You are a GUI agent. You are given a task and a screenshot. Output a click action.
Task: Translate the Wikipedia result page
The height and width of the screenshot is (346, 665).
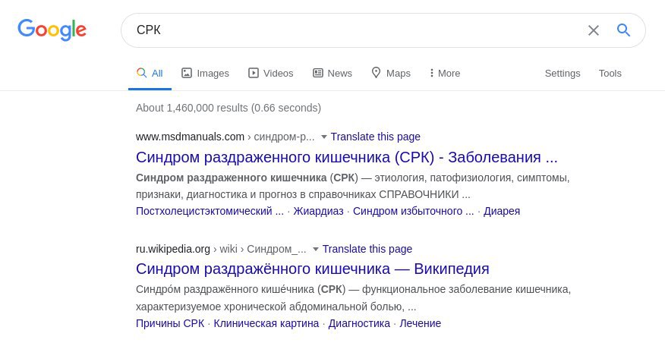(x=367, y=249)
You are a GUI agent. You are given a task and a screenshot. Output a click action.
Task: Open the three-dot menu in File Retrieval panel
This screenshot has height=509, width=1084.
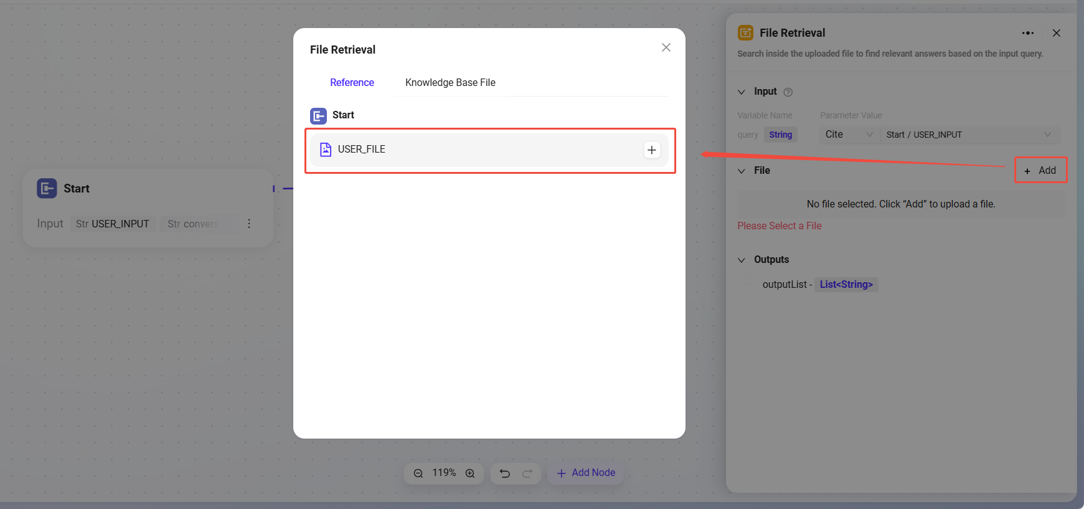1028,33
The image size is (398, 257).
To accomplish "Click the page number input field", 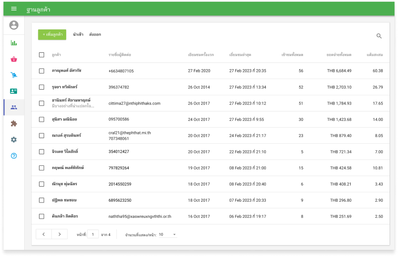I will pyautogui.click(x=93, y=234).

==*==

ACTIVITY: Leaving out all pictures, set down exactly the lines of the material above, from the line with "Task: Translate the Wikipedia result page" to the line with "The image size is (398, 257)." inclusive, and no others.

ANSWER FOR THE TASK:
Task: Translate the Wikipedia result page
The height and width of the screenshot is (346, 665).
(x=367, y=249)
You are a GUI agent. You are given a task and a screenshot. Output a click action.
Task: Open the three-dot menu in File Retrieval panel
This screenshot has height=509, width=1084.
1028,33
The image size is (398, 257).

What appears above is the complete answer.